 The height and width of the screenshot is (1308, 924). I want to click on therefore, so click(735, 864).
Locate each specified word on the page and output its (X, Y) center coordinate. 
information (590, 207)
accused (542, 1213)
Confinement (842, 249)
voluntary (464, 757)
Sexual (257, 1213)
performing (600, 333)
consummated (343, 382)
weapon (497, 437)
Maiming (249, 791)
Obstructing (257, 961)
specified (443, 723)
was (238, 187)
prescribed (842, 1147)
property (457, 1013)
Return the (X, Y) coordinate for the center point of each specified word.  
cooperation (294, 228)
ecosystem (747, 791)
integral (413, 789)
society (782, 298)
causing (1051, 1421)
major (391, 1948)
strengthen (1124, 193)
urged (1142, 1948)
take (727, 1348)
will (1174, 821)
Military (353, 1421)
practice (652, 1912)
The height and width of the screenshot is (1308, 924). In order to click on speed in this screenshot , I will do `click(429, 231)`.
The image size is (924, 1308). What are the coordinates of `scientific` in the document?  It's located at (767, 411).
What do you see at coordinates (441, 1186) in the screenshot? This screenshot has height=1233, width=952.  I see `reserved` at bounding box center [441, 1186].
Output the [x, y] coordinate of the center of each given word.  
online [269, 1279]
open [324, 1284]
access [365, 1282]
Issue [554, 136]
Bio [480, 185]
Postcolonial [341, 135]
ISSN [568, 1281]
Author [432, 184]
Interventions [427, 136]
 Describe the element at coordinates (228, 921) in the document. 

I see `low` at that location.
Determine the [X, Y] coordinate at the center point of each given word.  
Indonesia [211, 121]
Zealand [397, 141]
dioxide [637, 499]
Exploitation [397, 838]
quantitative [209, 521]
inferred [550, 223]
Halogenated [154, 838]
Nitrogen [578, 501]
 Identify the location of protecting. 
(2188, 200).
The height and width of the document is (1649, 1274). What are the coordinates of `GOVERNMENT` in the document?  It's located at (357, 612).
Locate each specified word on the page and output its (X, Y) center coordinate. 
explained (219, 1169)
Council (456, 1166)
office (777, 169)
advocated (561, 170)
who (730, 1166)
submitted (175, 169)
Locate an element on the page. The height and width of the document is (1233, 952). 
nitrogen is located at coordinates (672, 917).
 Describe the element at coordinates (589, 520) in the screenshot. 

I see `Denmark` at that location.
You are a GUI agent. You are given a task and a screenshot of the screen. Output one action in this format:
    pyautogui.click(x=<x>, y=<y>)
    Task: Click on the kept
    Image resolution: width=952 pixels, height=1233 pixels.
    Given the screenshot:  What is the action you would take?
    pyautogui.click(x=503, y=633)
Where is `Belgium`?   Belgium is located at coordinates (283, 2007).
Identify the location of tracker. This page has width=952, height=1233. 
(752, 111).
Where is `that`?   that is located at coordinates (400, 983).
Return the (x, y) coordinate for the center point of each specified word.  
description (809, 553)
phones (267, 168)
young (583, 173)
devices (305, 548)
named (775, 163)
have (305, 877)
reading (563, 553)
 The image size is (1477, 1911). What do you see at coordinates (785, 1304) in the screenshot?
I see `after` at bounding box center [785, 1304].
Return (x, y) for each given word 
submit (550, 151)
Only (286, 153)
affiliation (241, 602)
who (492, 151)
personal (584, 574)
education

**WHAT IS REQUIRED**
Reproduce word for word the lines of the material above, starting at the line that contains "was (238, 187)" and stopping after the line that contains "take (727, 1348)".

**REPLY**
was (238, 187)
prescribed (842, 1147)
property (457, 1013)
Return the (X, Y) coordinate for the center point of each specified word.  
cooperation (294, 228)
ecosystem (747, 791)
integral (413, 789)
society (782, 298)
causing (1051, 1421)
major (391, 1948)
strengthen (1124, 193)
urged (1142, 1948)
take (727, 1348)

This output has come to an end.